Pode fazer sentido quando, em uma dada situação, percebemos que alguns lugares afetam tanto nossas lembranças que parece que voltamos no tempo; ou mesmo, se lembramos de um lugar com seus detalhes, parece que esse lugar ainda existe, que é possível voltar lá algum dia, dada é a força como o construímos em nossa mente. Há um modo de remeter a lembranças e a mudanças de estados que elas podem suscitar, dada a força de suas experiências vividas por cada pessoa, constituindo suas memórias pessoais. As lembranças nos fazem redigir sobre acontecimentos, criar sobre o que já fora feito – lembrar é também criar, atualizar as experiências. Discutimos que as lembranças podem ser ignições compositivas para um dançarino diante de um lugar. Isso ocorre no ato da ação/percepção: a lembrança, por se tratar de algo autobiográfico, pode se configurar como parte de outras imagens de si mesmo nas quais estivemos em determinadas situações semelhantes.

Neste capítulo, o ponto de vista do corpo e seus processos perceptivos foram aprofundados para esclarecer uma das perspectivas do que se propõe enquanto corpomapa. Vimos o corpo na perspectiva das ciências cognitivas e, a partir dessa perspectiva,

descrevemos os processos perceptivos da atenção focalizada, da percepção/ação no ato da dança e a evidência das propriedades perceptivas durante a composição situada. Entendemos a imagem e o esquema corporal como a noção de si mesmo e a importância da propriocepção para a situação do dançarino compositor de si mesmo. Vimos, também, a lembrança como parte autobiográfica que pode operar nos processos de memória e fazer poético do dançarino. É um modo de pensar corpomapa pelo viés do corpo e sua cognição. Relembramos que o corpo opera em processos sociais que estão em conjunto com o indivíduo como um todo enquanto dança.

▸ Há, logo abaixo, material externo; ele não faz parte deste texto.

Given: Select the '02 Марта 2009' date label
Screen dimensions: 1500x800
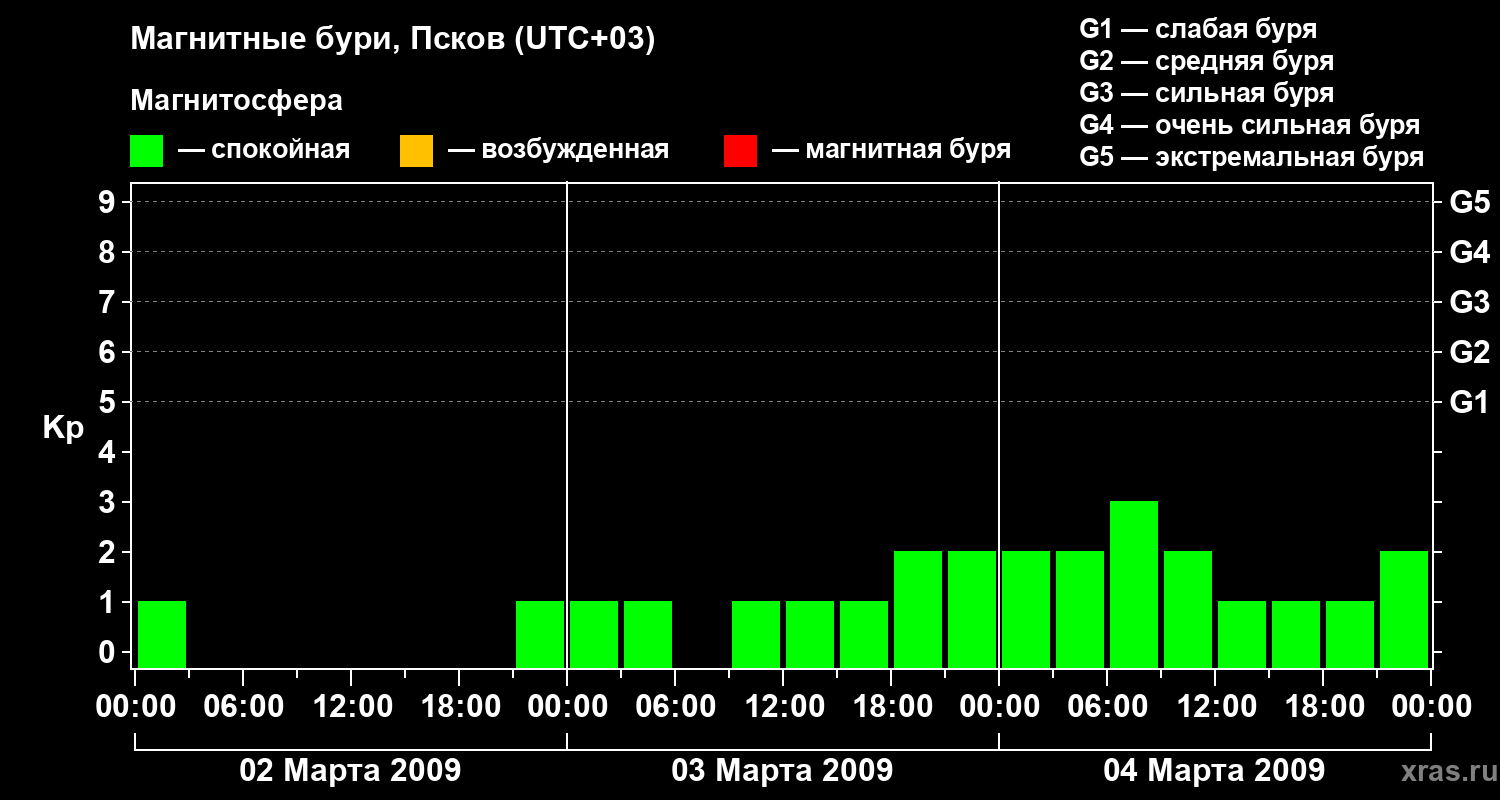Looking at the screenshot, I should point(350,771).
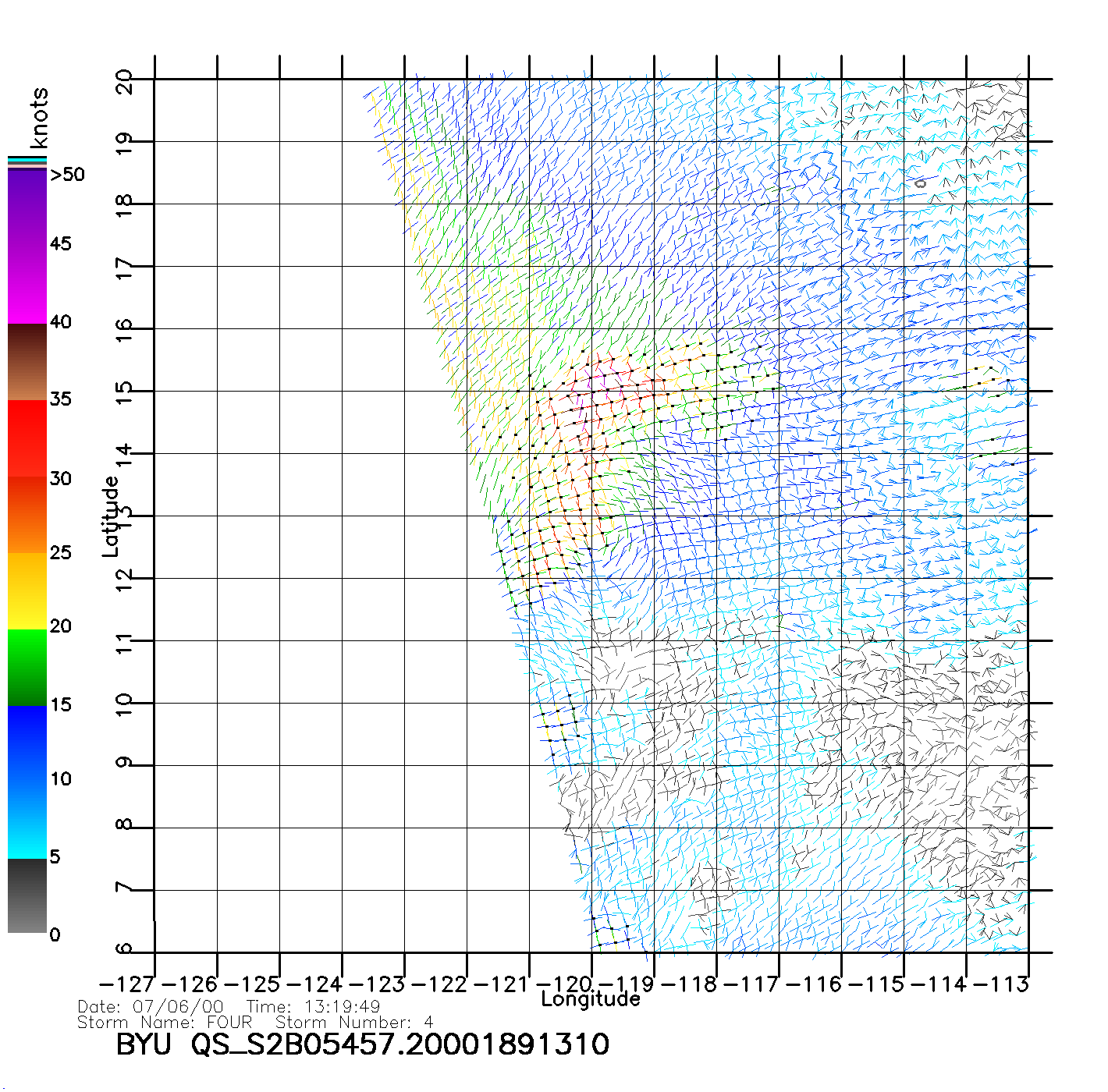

A lembrança pode ter uma função de expandir a noção de si mesmo, ao que nos remete Lepecki para o plano de composição do fantasma. Estaria, aqui, ligada ao plano da Superfície por se configurar em aspectos sensórios do dançarino, mas também nos conecta com uma história do dançarino que também carrega lembranças de sua experiência de vida. Seria então uma boa forma de ligação entre o plano de relação da Superfície e o plano de relação da Dimensão (que veremos a seguir), pois a lembrança é um seguimento que nos define também de forma circunstancial, é também plástica, ajuda na construção do entendimento de si mesmo do dançarino. No plano da Dimensão, o dançarino imbrica-se nas questões do lugar, expandindo a noção de si mesmo numa instância coletiva.

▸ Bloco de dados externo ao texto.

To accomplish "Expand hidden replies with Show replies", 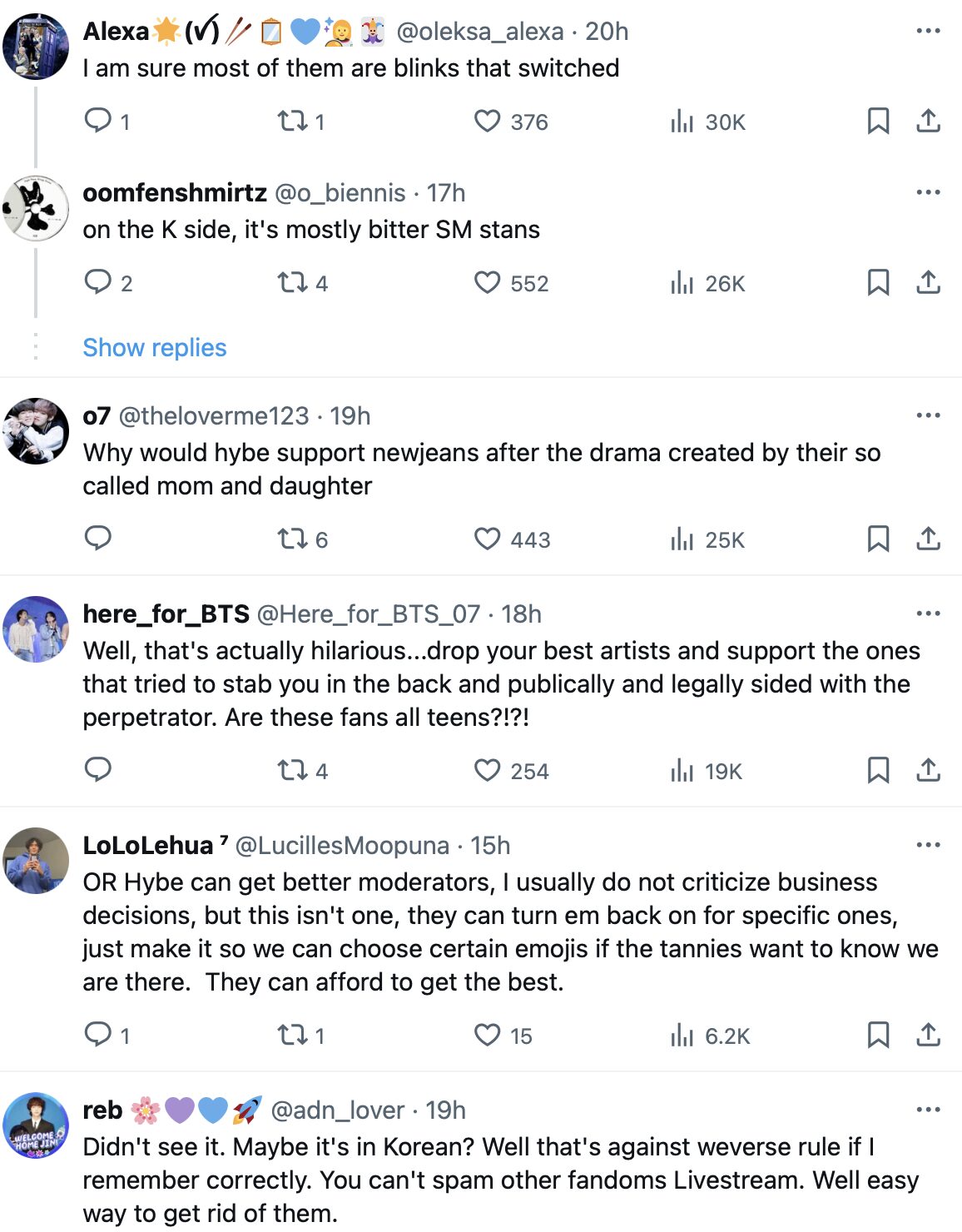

No próximo capítulo, analisaremos o corpomapa a partir dos estudos sobre os aspectos sociais para discutir os lugares escolhidos para dançar. Tais aspectos estão relacionados ao plano da Dimensão, pois implicam o dançarino como uma espécie de pertencimento temporário a um determinado contexto. Isso significa que o dançarino passa a lidar com relações humanas, hábitos, organizações que regem um determinado lugar. Nesse tipo de camada relacional, ele lida também com dimensões nas quais o seu corpo e a sua pessoa no mundo passam a criar relações humanas ao redor do seu fazer compositivo. O lugar apresenta- se enquanto suas demandas de questões sociais, sua grandeza paisagística, seu significado coletivo e político. O dançarino lida com especificidades que se inserem num contexto maior que apenas a sua corporalidade.